It’s very difficult to do this with benchmarks, because as the models improve benchmarks come and go. Things that used to be so hard that it couldn’t do better than chance quickly become saturated and we look for the next thing, then the one after that, and so on. For me, the fact that GPT-4 → GPT4.5 seemed to involve climbing about half of one benchmark was slower progress than I expected (and the leaks from OpenAI suggest they had similar views to me). When GPT-3.5 was replaced by GPT-4, people were losing their minds about it — both internally and on launch day. Entirely new benchmarks were needed to deal with what it could do. I didn’t see any of that for GPT-4.5.
I agree with you that the evidence is subjective and disputable. But I don’t think it is a case where the burden of proof is disproportionately on those saying it was a smaller jump than previously.
(Also, note that this doesn’t have much to do with the actual scaling laws, which are a measure of how much prediction error of the next token goes down when you 10x the training compute.
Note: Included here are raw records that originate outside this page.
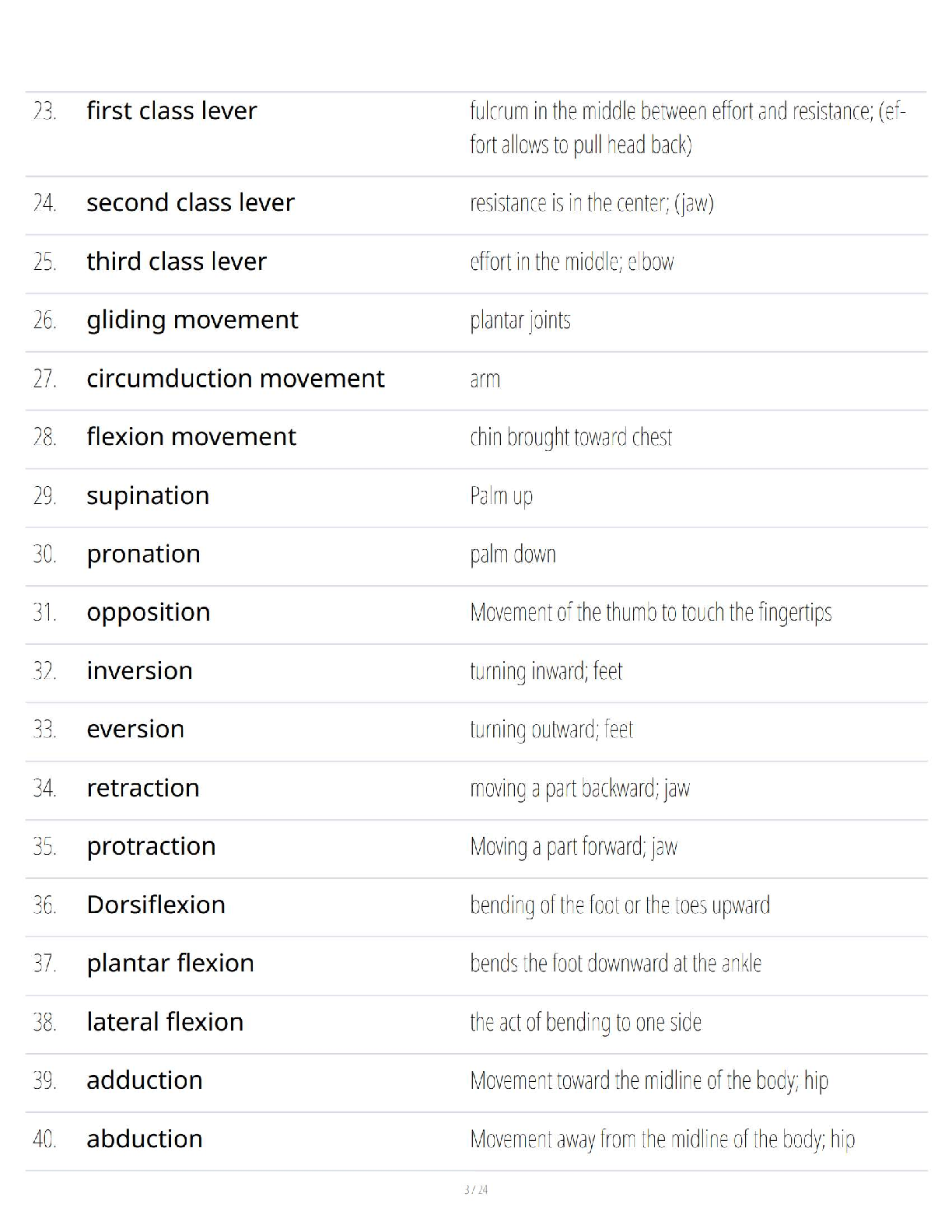Click the "third class lever" entry

point(176,261)
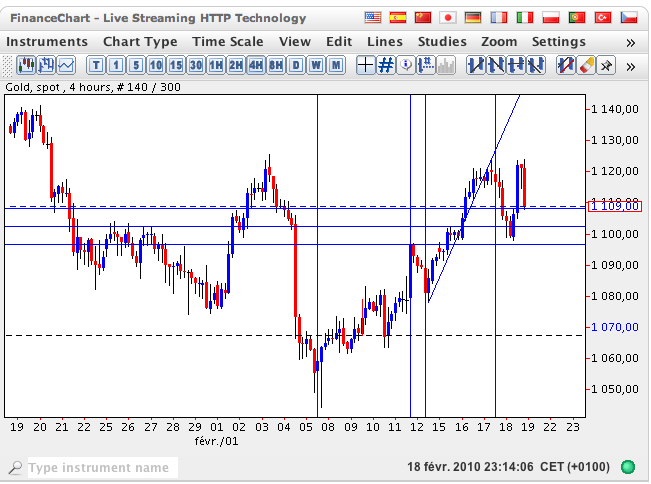Expand the menu bar overflow chevron
The width and height of the screenshot is (651, 484).
[x=631, y=42]
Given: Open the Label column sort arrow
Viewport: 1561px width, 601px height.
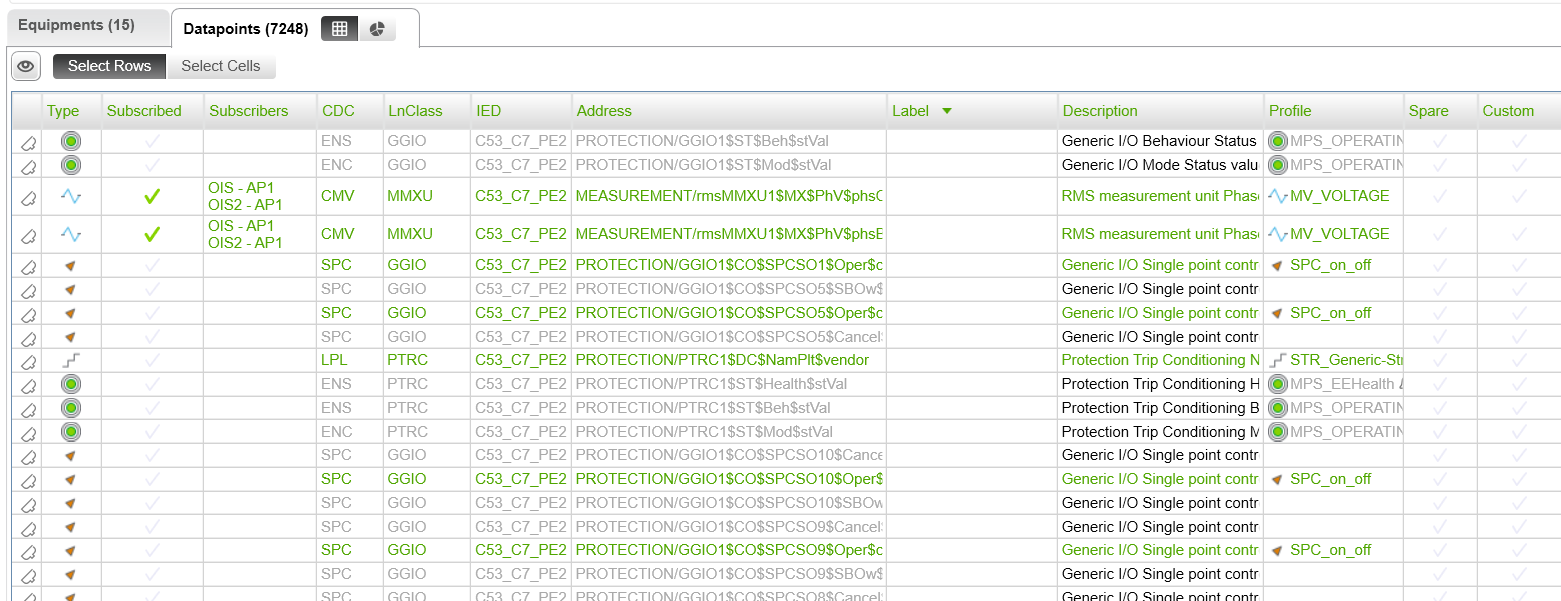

I don’t have reason to think that has gone off trend. But I’m saying that the real-world gains from this (or the intuitive measure of intelligence) has diminished, compared to the previous few 10x jumps. This is definitely compatible. e.g. if the model only trained on wikipedia plus an unending supply of nursery rhymes, its prediction error would continue to drop as more training happened, but its real world capabilities wouldn’t improve by continued 10x jumps in the number of nursery rhymes added in. I think the real world is like this where GPT-4-level systems are already trained on most books ever written and much of the recorded knowledge of the last 10,000 years of civilisation, and it makes sense that adding more Reddit comments wouldn’t move the needle much.)
That’s a very nice and clear idea — I think you’re right that working on making mission-critical, but illegible, problems legible is robustly high value.